生物谷报道:王锦琰、罗非等人最近的一项研究揭示了疼痛的反馈调节机制的特性。疼痛是一种多维度现象,它在大脑中激活的是神经网络,而不是零星的脑区。人们越来越多的认识到,脊髓以上水平的脑机制在疼痛的表达和调节过程中发挥着重要作用。王锦琰、罗非等人通过观察与疼痛相关的信息流和丘脑-皮层通路中的神经元的相互联系研究了疼痛过程中皮层和丘脑在功能上的相互作用。研究者将微电极阵列植入大鼠四个不同的脑区:初级躯体感觉皮层(SI),前扣带回皮层(ACC),丘脑腹后核(VP)和丘脑背内侧核(MD),在大鼠清醒状态下,给后肢足底施加辐射热伤害性刺激。结果显示,在上述四个脑区记录到大量的反应神经元。研究者运用先进的生物信息分析手段——定向相干分析揭示了在伤害性刺激后脑内神经信息流的改变,即从皮层(SI)到丘脑(VP)的信息量显著增多,这表明在疼痛编码过程中皮层对丘脑神经元有自上而下的影响。同时,交互相关分析显示,在疼痛刺激下皮层和丘脑神经元之间的联系显著增强,更为重要的是,皮层神经元先于丘脑神经元放电,这与定向相干分析的结果非常的一致。基于以上发现,王锦琰,罗非等人提出,痛觉信息在脑内传递的过程中是受到皮层-丘脑反馈机制调节的,这种调节主要体现在在疼痛的感觉(而非情绪)通路上。这项研究对于认识疼痛的中枢调节机制作出了重要贡献,对于痛觉的形成和治疗具有重要的理论和临床意义。
研究结果论文Corticofugal influences on thalamic neurons during nociceptive transmission in awake rats. 已发表在《突触》()上。
原始出处:
Synapse 2007, 61: 335-342
Research Article
Corticofugal influences on thalamic neurons during nociceptive transmission in awake rats
Jin-Yan Wang 1, Jing-Yu Chang 2, Donald J. Woodward 3, Luiz A. Baccalá 4, Ji-Sheng Han 5, Fei Luo 1 *
1Key Laboratory of Mental Health, Institute of Psychology, Chinese Academy of Sciences, Beijing, China
2Department of Physiology and Pharmacology, Wake Forest University Health Science, Winston-Salem, North Carolina
3Neuroscience Research Institute of North Carolina, Winston-Salem, North Carolina
4Telecommunications and Control Engineering, Escola Politecnica, University of Sao Paulo, Sao Paulo, Brazil
5Neuroscience Research Institute, Peking University, Beijing, China
email: Fei Luo (luof@psych.ac.cn)
*Correspondence to Fei Luo, Key Laboratory of Mental Health, Institute of Psychology, Chinese Academy of Sciences, 10A Datun Road, Chaoyang District, Beijing 100101, People's Republic of China
Funded by:
National Natural Science Foundation of China; Grant Number: 30170307, 30370461, 30570577
Ministry of Education of China; Grant Number: 985-2-068-113
Ministry of Science and Technology of China; Grant Number: 2003CB515407
NIH; Grant Number: NS-43441, NS-40628, TW-06144, NS-19608
Keywords
cortex ?cingulate ?thalamus ?nociception ?crosscorrelation ?information flow
Abstract
Pain is a multidimensional phenomenon and processed in a neural network.

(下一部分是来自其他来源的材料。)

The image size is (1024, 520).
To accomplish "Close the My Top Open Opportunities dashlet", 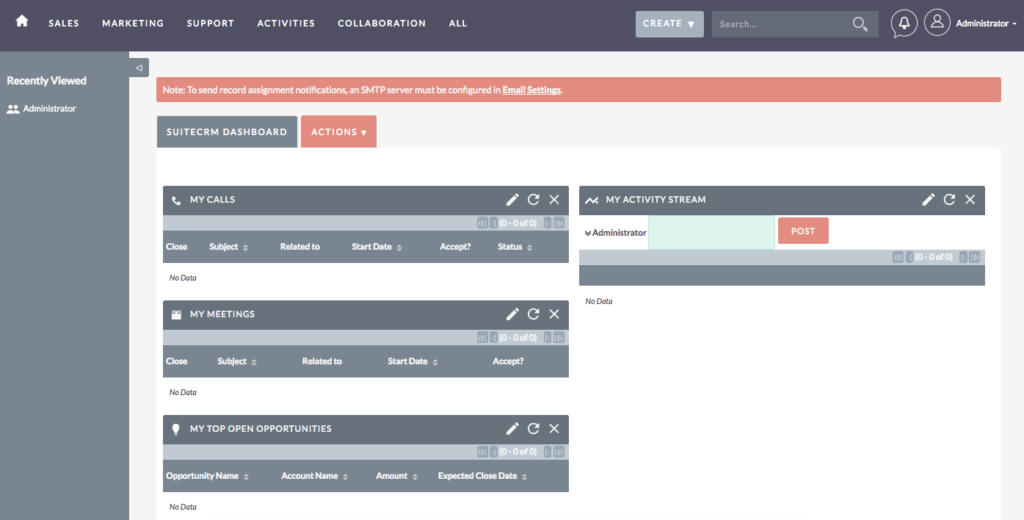I will coord(554,429).
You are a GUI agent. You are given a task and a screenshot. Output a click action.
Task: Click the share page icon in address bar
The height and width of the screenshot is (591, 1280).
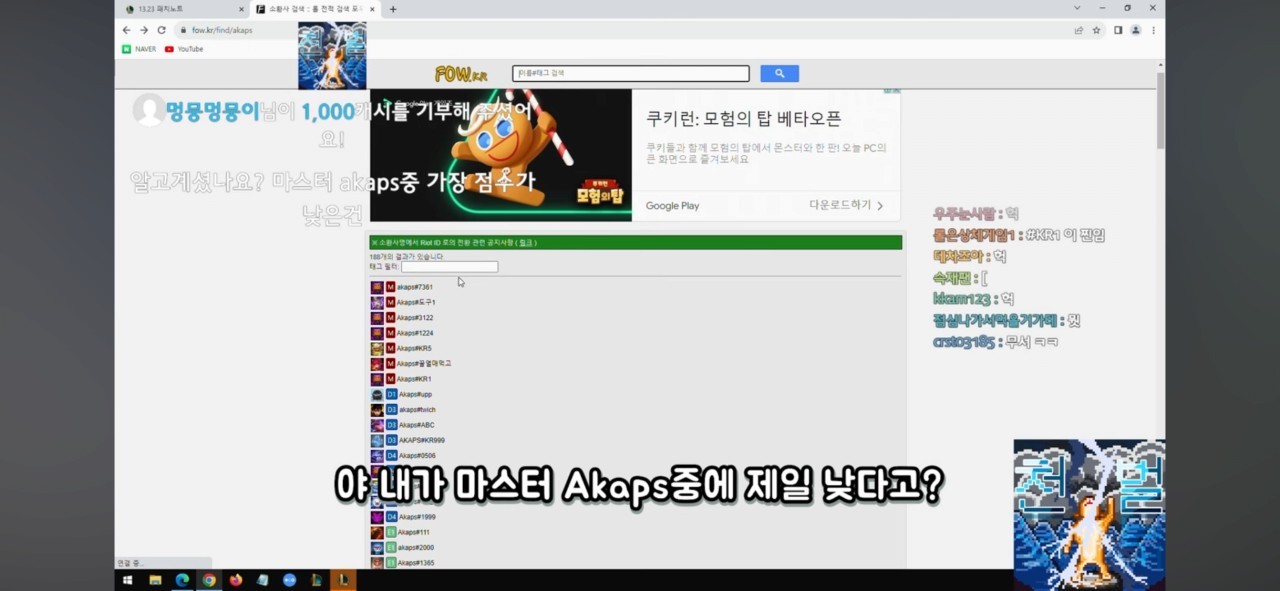(x=1078, y=30)
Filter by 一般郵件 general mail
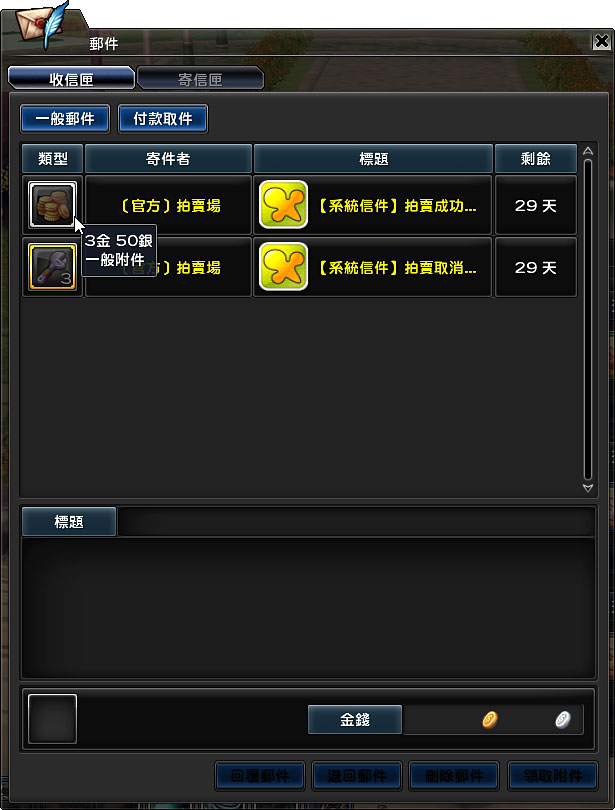Image resolution: width=615 pixels, height=810 pixels. 65,119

The supraspinal, brain mechanisms are increasingly recognized in playing a major role in the representation and modulation of pain. The aim of the current study is to investigate the functional interactions between cortex and thalamus during nociceptive processing, by observing the pain-related information flow and neuronal correlations within thalamo-cortical pathways. Pain-evoked, single-neuron activity was recorded in awake Sprague-Dawley rats with a Magnet system. Eight-wire microarrays were implanted into four different brain regions, i.e., the primary somatosensory (SI) and anterior cingulate cortex (ACC), as well as ventral posterior (VP) and medial dorsal thalamus (MD). Noxious radiant heat was delivered to the rat hind paws on the side contralateral to the recording regions. A large number of responsive neurons were recorded in the four brain areas. Directed coherence analysis revealed that the amount of information flow was significantly increased from SI cortex to VP thalamus following noxious stimuli, suggesting that SI cortex has descending influence on thalamic neurons during pain processing. Moreover, more correlated neuronal activities indicated by crosscorrelation histograms were found between cortical and thalamic neurons, with cortical neurons firing ahead of thalamic units. On basis of the above findings, we propose that nociceptive responses are modulated by corticothalamic feedback during nociceptive transmission, which may be tight in the lateral pathway, while loose in the medial pathway. Synapse 61:335-342, 2007. © 2007 Wiley-Liss, Inc.